Gorman, Benjamin Millar
At least 360 million people worldwide have disabling hearing loss that frequently causes difficulties in day-to-day conversations. Hearing aids often fail to offer enough benefits and have low adoption rates. However, people with hearing loss find that speechreading can improve their understanding during conversation. Speechreading (often called lipreading) refers to using visual information about the movements of a speaker’s lips, teeth, and tongue to help understand what they are saying. Speechreading is commonly used by people with all severities of hearing loss to understand speech, and people with typical hearing also speechread (albeit subconsciously) to help them understand others.
However, speechreading is a skill that takes considerable practice to acquire. Publicly-funded speechreading classes are sometimes provided, and have been shown to improve speechreading acquisition. However, classes are only provided in a handful of countries around the world and students can only practice effectively when attending class. Existing tools have been designed to help improve speechreading acquisition, but are often not effective because they have not been designed within the context of contemporary speechreading lessons or practice.

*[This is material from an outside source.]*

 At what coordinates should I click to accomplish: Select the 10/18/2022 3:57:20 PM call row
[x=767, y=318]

To address this, in this thesis I present a novel speechreading acquisition framework that can be used to design Speechreading Acquisition Tools (SATs) – a new type of technology to improve speechreading acquisition. I interviewed seven speechreading tutors and used thematic analysis to identify and organise the key elements of the framework. I evaluated the framework by using it to: 1) categorise every tutor-identified speechreading teaching technique, 2) critically evaluate existing Conversation Aids and SATs, and 3) design three new SATs.

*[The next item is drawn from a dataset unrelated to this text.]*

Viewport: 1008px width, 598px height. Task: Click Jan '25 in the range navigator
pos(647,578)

I then conducted a postal survey with 59 speechreading students to understand students’ perspectives on speechreading, and how their thoughts could influence future SATs. To further evaluate the framework’s effectiveness I then developed and evaluated two new SATs (PhonemeViz and MirrorMirror) designed using the framework. The findings from the evaluation of these two new SATs demonstrates that using the framework can help design effective tools to improve speechreading acquisition.